## ENTRIES PROVIDED
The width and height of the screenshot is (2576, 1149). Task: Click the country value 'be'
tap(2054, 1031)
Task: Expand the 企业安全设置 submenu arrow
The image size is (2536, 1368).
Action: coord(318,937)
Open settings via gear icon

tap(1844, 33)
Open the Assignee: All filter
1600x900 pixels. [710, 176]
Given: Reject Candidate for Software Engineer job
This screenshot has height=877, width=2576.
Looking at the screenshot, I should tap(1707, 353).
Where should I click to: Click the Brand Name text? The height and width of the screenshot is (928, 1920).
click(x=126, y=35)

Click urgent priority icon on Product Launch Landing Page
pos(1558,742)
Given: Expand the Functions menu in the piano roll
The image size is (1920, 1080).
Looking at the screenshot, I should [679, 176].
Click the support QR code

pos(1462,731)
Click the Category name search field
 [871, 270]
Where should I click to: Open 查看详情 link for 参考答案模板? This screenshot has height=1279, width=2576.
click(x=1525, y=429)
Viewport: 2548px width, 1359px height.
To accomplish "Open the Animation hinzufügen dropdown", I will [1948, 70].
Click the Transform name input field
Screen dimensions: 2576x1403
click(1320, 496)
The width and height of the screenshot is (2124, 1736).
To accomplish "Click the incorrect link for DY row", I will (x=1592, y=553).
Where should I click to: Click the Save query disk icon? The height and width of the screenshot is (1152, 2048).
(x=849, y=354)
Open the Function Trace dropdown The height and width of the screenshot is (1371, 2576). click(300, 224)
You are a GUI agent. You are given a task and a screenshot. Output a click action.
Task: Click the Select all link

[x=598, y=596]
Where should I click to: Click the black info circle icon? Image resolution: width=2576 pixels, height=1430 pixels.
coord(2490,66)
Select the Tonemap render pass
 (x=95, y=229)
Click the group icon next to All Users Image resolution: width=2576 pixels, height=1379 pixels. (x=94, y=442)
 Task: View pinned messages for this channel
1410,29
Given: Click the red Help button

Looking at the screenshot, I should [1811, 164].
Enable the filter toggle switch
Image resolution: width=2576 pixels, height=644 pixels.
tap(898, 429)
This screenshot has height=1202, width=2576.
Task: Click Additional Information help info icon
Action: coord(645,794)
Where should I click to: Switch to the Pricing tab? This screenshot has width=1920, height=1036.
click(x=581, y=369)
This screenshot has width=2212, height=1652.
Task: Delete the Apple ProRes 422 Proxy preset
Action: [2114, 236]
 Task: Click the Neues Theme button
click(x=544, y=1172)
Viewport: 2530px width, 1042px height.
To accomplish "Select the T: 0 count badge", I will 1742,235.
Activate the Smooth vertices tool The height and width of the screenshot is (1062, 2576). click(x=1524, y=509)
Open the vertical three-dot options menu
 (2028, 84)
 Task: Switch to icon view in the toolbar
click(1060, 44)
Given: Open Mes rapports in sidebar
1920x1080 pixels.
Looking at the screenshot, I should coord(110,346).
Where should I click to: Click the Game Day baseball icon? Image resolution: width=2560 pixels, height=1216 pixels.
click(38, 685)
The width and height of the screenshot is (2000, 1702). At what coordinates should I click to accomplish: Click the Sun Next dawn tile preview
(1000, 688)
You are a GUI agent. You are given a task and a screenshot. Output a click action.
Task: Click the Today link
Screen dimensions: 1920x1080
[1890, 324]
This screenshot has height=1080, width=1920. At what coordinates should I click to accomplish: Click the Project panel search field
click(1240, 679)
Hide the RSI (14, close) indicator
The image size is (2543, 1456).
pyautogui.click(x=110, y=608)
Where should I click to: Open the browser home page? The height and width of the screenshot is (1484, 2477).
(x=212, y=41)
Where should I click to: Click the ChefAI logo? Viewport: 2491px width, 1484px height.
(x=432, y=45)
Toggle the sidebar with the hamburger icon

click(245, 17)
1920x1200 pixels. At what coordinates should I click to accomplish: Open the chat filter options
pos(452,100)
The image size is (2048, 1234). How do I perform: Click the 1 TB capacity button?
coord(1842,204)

## YOUR INSTRUCTIONS
Copy the records above faithfully. Begin at their first line, end at the line containing "The width and height of the screenshot is (2124, 1736).", and include nothing else.

## THE ANSWER
The width and height of the screenshot is (2576, 1149). Task: Click the country value 'be'
tap(2054, 1031)
Task: Expand the 企业安全设置 submenu arrow
The image size is (2536, 1368).
Action: coord(318,937)
Open settings via gear icon

tap(1844, 33)
Open the Assignee: All filter
1600x900 pixels. [710, 176]
Given: Reject Candidate for Software Engineer job
This screenshot has height=877, width=2576.
Looking at the screenshot, I should tap(1707, 353).
Where should I click to: Click the Brand Name text? The height and width of the screenshot is (928, 1920).
click(x=126, y=35)

Click urgent priority icon on Product Launch Landing Page
pos(1558,742)
Given: Expand the Functions menu in the piano roll
The image size is (1920, 1080).
Looking at the screenshot, I should [679, 176].
Click the support QR code

pos(1462,731)
Click the Category name search field
 [871, 270]
Where should I click to: Open 查看详情 link for 参考答案模板? This screenshot has height=1279, width=2576.
click(x=1525, y=429)
Viewport: 2548px width, 1359px height.
To accomplish "Open the Animation hinzufügen dropdown", I will [1948, 70].
Click the Transform name input field
Screen dimensions: 2576x1403
click(1320, 496)
The width and height of the screenshot is (2124, 1736).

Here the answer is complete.